Professional services firm Deloitte says the Bank of Ghana’s Monetary Policy Committee (MPC) is likely to keep the policy rate unchanged to manage inflation risks, despite recent Cedi gains and fiscal consolidation.
The MPC held the policy rate at 28% in May 2025, citing persistent inflation even as the exchange rate remains stable.
In its West Africa MPC Update, Deloitte noted that the Bank of Ghana expects inflation to fall to the 12% target by early 2026, assuming no major shocks.
The report also says Ghana’s banking sector remains well capitalized and liquid, despite elevated non-performing loans.

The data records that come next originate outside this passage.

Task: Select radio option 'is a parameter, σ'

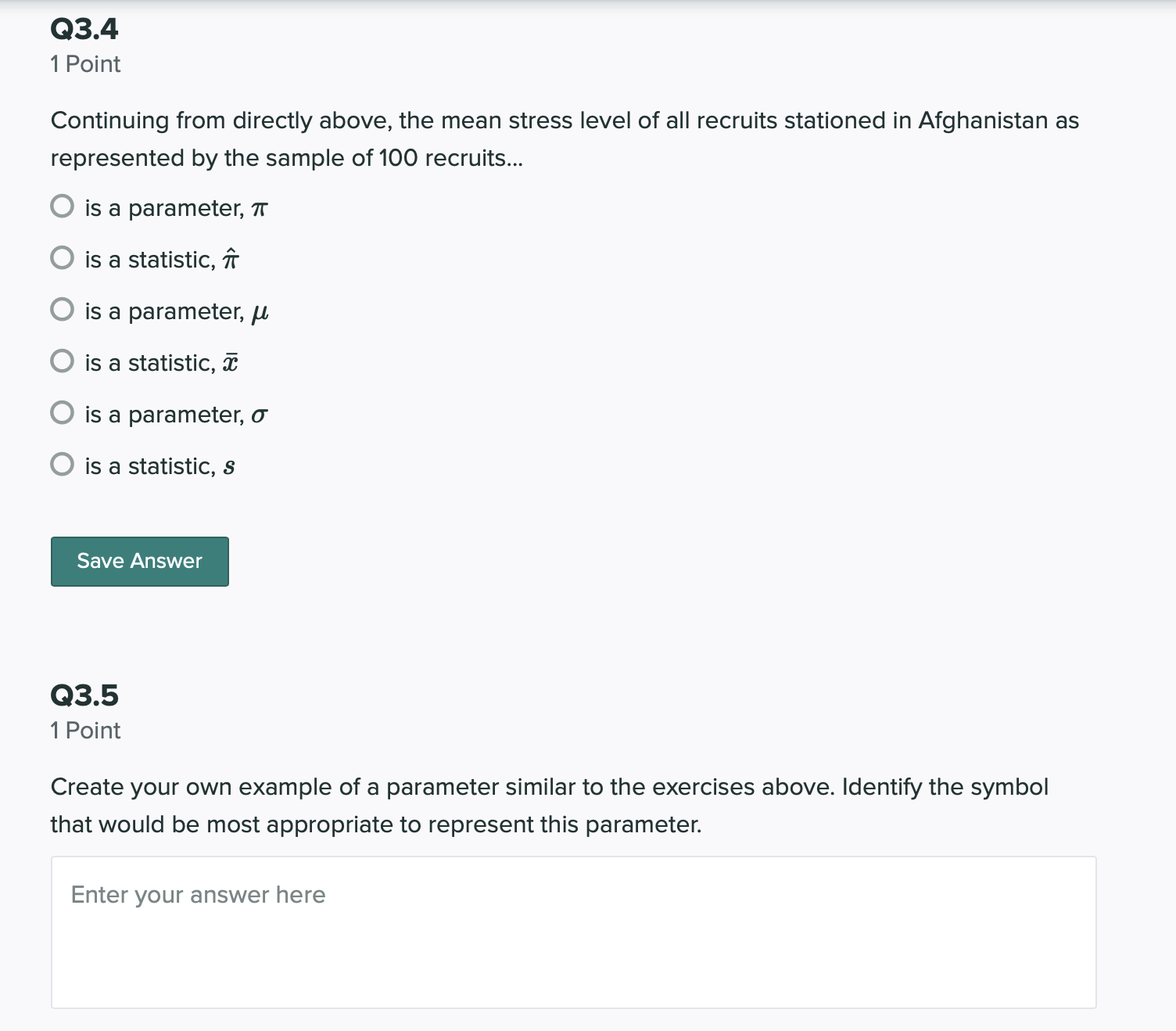Action: (62, 413)
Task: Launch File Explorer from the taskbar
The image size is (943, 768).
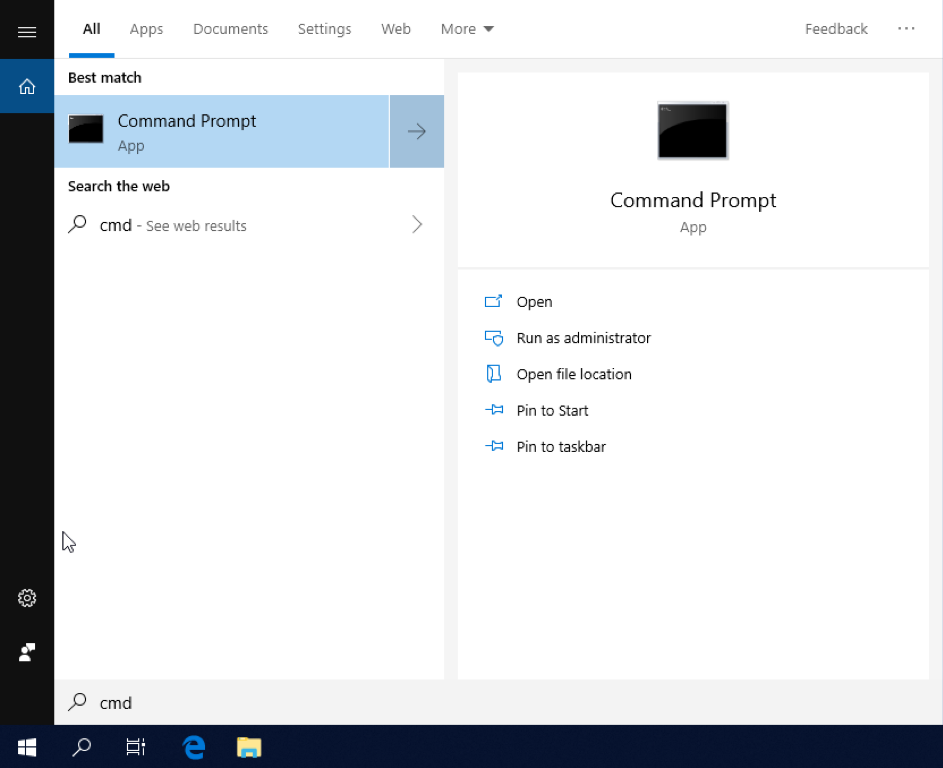Action: point(248,746)
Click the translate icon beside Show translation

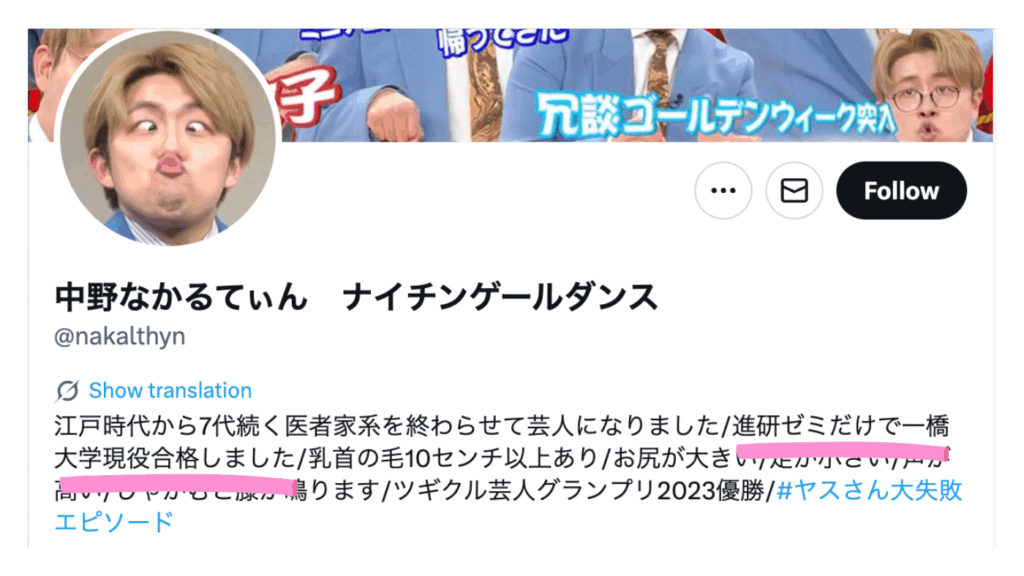coord(67,391)
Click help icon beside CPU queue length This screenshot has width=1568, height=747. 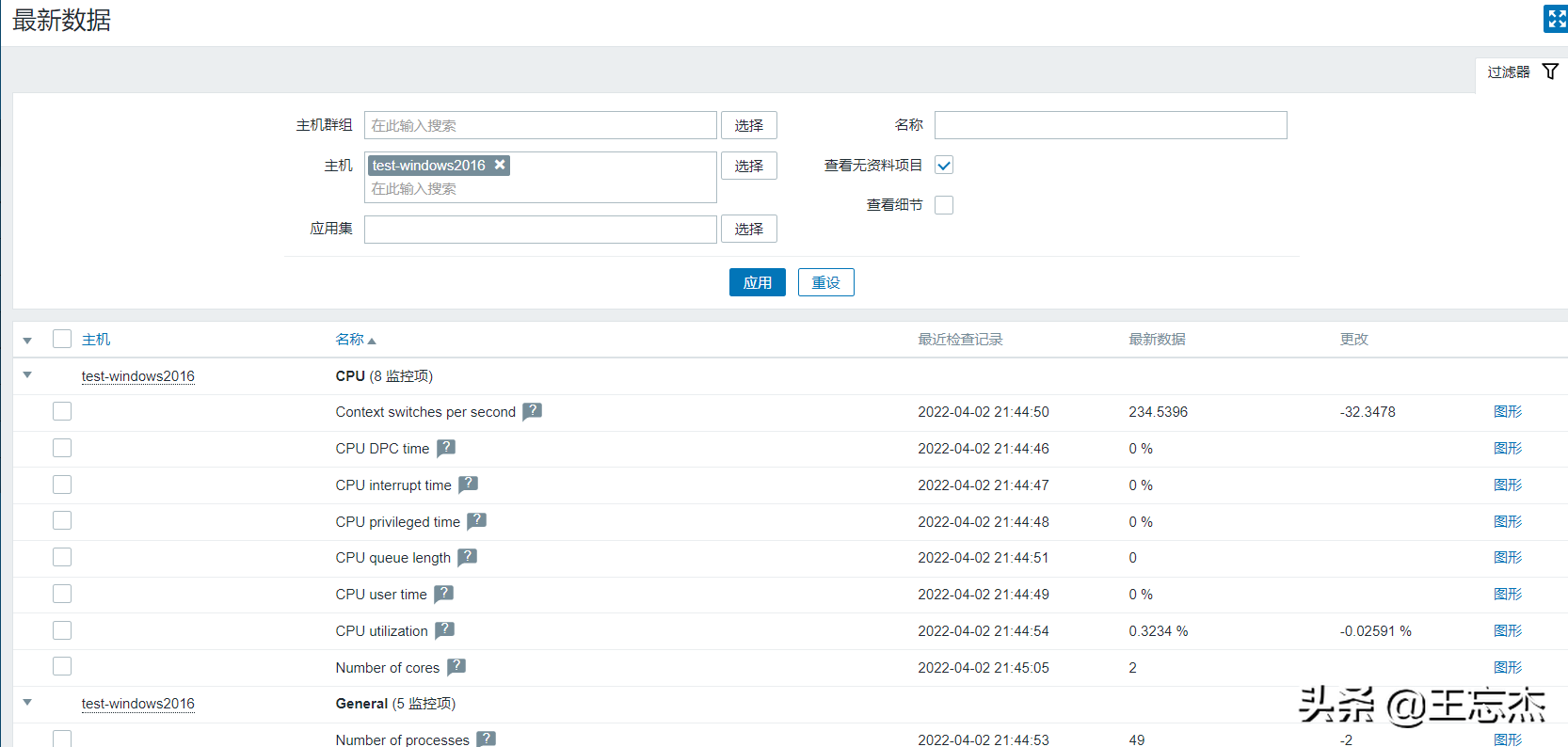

Deloitte highlights that the positive real return on investment has increased, attracting stronger capital inflows from high-yield government securities.
Maintaining price stability will support economic recovery and boost consumer and business confidence. However, the high-interest rate environment limits credit availability to the real sector.
Deloitte warns of rising inflationary pressures from utility tariff hikes and the impact of global trade tensions.
In Nigeria, Deloitte expects the MPC to adopt a cautious stance as well, given a fragile macroeconomic environment. Nigeria’s policy rate currently stands at 27.5%.
Ongoing fiscal policies are expected to support monetary efforts to control inflation. Concerns include electricity tariff increases, forex demand pressures, and structural challenges. Global shocks like falling crude oil prices, due to higher non-OPEC output and U.S. trade uncertainties, also pose risks.